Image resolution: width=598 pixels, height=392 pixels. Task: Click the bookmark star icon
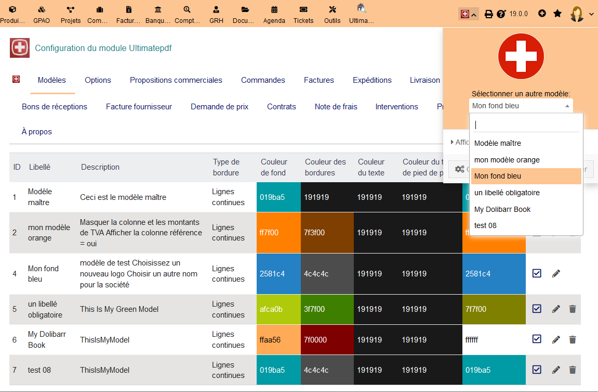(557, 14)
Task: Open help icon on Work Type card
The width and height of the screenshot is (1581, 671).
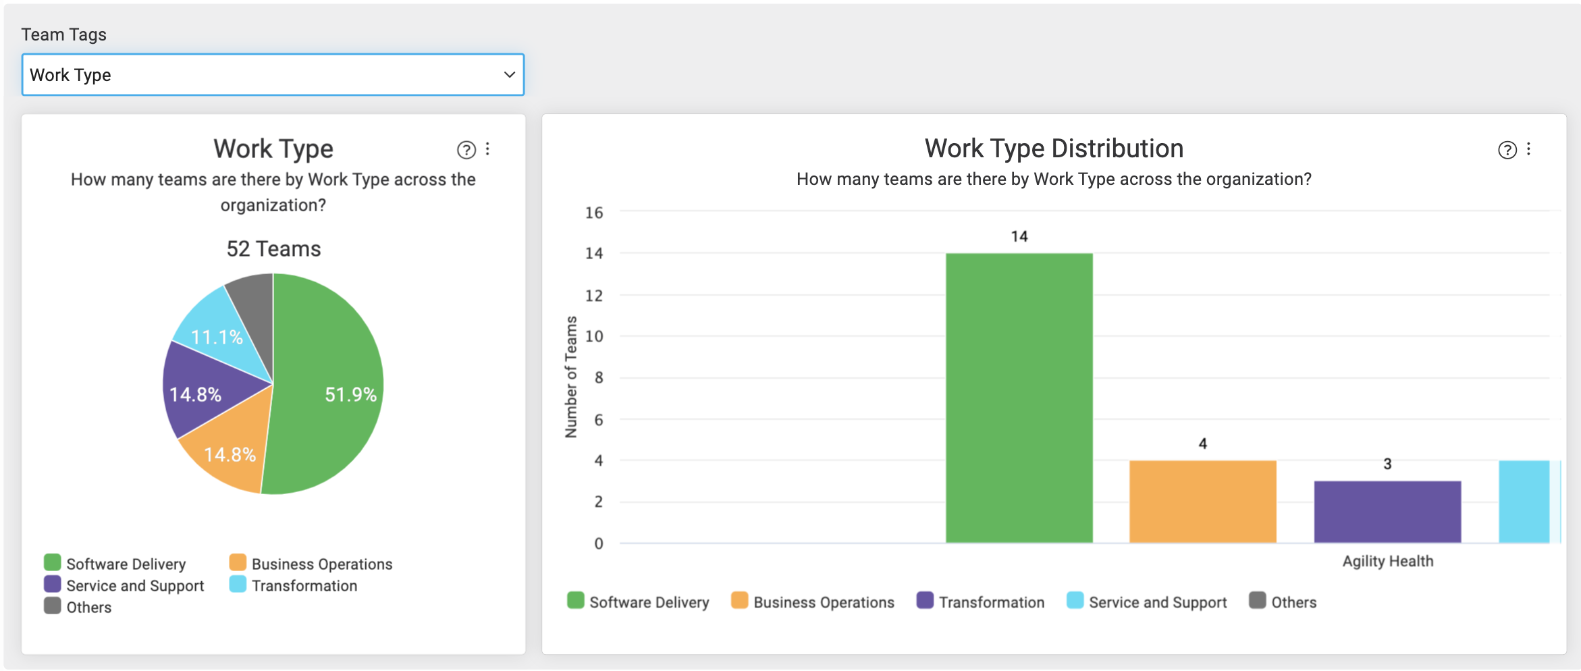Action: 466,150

····················

WHAT IS REQUIRED:
Starting with the line that has "The width and" and ending with the last line of the records, retype every line exactly and only those lines. Do not include the pictures.

RESULT OF THE EXERCISE:
The width and height of the screenshot is (1581, 671).
Action: 466,150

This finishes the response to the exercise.